• [STATED PROBLEM]
Put the stretch from the start of the rows through the line that contains "point(1236,224)" into a Markdown table with the columns No. and Line, giving each line its own number and leaving out blank lines.

• [PROVIDED DATA]
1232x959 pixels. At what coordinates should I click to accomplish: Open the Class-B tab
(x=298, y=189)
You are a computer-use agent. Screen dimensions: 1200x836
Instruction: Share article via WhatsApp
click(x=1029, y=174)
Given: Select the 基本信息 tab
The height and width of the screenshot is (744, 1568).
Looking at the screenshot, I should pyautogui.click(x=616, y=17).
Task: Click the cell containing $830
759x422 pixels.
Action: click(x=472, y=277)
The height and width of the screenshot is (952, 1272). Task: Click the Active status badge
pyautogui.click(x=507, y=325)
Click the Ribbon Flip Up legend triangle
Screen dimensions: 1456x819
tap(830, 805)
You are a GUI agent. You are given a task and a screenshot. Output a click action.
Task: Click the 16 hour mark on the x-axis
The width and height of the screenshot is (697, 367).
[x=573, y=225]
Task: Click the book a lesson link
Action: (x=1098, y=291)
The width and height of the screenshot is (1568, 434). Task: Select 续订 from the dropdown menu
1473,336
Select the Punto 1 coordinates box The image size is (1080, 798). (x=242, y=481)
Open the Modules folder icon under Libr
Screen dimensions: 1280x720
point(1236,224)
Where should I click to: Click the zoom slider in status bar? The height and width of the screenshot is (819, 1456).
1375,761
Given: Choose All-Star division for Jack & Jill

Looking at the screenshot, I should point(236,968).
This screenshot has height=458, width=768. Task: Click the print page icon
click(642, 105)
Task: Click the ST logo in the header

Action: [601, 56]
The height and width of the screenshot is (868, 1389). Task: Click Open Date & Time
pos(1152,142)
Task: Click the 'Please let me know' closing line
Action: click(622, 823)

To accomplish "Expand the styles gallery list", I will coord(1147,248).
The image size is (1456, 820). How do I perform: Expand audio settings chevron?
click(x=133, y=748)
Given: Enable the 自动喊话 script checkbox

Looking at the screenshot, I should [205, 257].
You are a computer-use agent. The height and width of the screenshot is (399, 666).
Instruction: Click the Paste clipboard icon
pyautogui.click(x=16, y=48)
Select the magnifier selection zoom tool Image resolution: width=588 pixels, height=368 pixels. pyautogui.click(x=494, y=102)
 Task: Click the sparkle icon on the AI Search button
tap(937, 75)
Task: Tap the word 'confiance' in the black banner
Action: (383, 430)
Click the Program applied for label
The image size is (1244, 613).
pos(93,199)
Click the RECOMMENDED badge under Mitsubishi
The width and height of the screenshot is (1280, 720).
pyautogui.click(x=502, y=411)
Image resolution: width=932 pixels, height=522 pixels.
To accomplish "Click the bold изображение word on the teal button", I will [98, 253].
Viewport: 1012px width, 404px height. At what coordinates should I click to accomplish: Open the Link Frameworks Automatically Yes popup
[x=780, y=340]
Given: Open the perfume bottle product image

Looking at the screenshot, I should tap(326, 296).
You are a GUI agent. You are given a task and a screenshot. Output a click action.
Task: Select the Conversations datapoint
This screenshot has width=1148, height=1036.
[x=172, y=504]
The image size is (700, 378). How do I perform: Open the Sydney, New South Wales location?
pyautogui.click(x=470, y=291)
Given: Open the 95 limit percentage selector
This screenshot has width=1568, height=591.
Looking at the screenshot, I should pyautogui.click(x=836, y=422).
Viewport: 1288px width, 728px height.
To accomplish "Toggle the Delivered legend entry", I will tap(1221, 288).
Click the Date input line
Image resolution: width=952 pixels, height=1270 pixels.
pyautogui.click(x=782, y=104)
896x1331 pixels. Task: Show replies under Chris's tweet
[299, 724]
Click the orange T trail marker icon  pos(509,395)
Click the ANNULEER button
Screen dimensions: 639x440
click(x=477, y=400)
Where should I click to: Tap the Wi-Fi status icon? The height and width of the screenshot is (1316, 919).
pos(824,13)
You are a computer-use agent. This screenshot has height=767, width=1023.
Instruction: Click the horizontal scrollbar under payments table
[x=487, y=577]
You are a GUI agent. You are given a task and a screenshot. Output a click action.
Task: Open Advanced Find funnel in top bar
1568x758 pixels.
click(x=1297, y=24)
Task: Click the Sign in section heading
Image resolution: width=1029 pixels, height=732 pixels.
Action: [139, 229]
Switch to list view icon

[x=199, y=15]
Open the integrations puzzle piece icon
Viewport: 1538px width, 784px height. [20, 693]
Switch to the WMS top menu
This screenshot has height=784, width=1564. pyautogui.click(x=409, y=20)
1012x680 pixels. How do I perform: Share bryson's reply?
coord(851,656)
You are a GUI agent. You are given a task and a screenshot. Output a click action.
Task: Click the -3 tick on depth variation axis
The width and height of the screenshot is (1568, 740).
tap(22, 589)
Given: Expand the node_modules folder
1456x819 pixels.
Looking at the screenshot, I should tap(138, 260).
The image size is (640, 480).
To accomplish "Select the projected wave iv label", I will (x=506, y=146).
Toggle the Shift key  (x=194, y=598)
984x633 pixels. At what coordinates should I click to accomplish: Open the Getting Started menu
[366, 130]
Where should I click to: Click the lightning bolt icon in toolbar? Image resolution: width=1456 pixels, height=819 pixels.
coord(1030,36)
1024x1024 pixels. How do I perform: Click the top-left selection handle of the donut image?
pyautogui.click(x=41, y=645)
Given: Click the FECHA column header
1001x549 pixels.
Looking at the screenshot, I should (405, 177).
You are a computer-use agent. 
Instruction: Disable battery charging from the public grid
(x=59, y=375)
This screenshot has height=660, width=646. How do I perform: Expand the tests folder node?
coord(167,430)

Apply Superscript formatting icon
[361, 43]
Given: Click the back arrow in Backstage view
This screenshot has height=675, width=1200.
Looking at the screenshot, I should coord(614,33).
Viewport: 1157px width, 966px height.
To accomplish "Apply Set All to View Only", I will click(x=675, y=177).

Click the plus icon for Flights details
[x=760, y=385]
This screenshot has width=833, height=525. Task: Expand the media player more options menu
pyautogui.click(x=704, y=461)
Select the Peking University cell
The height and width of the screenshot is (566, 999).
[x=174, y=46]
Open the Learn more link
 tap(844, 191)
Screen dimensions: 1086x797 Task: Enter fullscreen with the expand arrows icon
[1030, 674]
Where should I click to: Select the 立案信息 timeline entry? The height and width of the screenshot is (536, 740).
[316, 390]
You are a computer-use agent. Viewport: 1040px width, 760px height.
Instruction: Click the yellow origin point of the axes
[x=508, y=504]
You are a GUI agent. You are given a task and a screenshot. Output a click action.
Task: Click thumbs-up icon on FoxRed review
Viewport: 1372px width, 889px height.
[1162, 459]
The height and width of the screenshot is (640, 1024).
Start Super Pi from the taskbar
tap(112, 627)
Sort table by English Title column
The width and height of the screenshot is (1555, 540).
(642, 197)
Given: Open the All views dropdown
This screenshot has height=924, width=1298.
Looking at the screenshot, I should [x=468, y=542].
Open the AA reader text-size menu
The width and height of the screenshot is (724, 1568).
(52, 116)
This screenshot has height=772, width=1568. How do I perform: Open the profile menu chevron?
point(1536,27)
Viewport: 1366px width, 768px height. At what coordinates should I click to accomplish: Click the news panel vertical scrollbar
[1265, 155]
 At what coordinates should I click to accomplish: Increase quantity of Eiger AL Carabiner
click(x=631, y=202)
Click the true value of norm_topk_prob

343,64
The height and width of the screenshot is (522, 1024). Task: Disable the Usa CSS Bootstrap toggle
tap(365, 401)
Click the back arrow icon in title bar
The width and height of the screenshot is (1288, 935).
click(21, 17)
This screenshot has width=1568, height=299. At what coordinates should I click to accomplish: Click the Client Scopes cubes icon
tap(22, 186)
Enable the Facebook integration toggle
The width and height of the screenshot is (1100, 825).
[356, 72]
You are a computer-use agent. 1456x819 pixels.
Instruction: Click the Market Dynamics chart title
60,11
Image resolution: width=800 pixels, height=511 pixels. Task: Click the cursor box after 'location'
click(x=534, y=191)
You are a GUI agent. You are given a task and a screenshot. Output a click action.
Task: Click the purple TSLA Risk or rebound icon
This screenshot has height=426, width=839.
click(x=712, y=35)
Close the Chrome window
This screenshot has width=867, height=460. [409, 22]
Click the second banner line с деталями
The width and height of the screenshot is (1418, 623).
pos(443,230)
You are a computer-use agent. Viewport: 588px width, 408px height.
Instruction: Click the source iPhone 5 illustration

• [REPLY TO THE EXERCISE]
| No. | Line |
|---|---|
| 1 | 1232x959 pixels. At what coordinates should I click to accomplish: Open the Class-B tab |
| 2 | (x=298, y=189) |
| 3 | You are a computer-use agent. Screen dimensions: 1200x836 |
| 4 | Instruction: Share article via WhatsApp |
| 5 | click(x=1029, y=174) |
| 6 | Given: Select the 基本信息 tab |
| 7 | The height and width of the screenshot is (744, 1568). |
| 8 | Looking at the screenshot, I should pyautogui.click(x=616, y=17). |
| 9 | Task: Click the cell containing $830 |
| 10 | 759x422 pixels. |
| 11 | Action: click(x=472, y=277) |
| 12 | The height and width of the screenshot is (952, 1272). Task: Click the Active status badge |
| 13 | pyautogui.click(x=507, y=325) |
| 14 | Click the Ribbon Flip Up legend triangle |
| 15 | Screen dimensions: 1456x819 |
| 16 | tap(830, 805) |
| 17 | You are a GUI agent. You are given a task and a screenshot. Output a click action. |
| 18 | Task: Click the 16 hour mark on the x-axis |
| 19 | The width and height of the screenshot is (697, 367). |
| 20 | [x=573, y=225] |
| 21 | Task: Click the book a lesson link |
| 22 | Action: (x=1098, y=291) |
| 23 | The width and height of the screenshot is (1568, 434). Task: Select 续订 from the dropdown menu |
| 24 | 1473,336 |
| 25 | Select the Punto 1 coordinates box The image size is (1080, 798). (x=242, y=481) |
| 26 | Open the Modules folder icon under Libr |
| 27 | Screen dimensions: 1280x720 |
| 28 | point(1236,224) |